*Data to process:*
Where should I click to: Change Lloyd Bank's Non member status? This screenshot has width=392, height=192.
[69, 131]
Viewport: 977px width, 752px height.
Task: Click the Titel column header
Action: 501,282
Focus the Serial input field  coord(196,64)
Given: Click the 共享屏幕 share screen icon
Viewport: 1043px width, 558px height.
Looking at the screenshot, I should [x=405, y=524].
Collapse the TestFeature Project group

*What you should do:*
Reproduce all of the items above, substituting "Expand" for "Collapse" and leaving everything else unchanged.

*Completed task:*
Where should I click to: Change Lloyd Bank's Non member status? This screenshot has width=392, height=192.
[69, 131]
Viewport: 977px width, 752px height.
Task: Click the Titel column header
Action: 501,282
Focus the Serial input field  coord(196,64)
Given: Click the 共享屏幕 share screen icon
Viewport: 1043px width, 558px height.
Looking at the screenshot, I should [x=405, y=524].
Expand the TestFeature Project group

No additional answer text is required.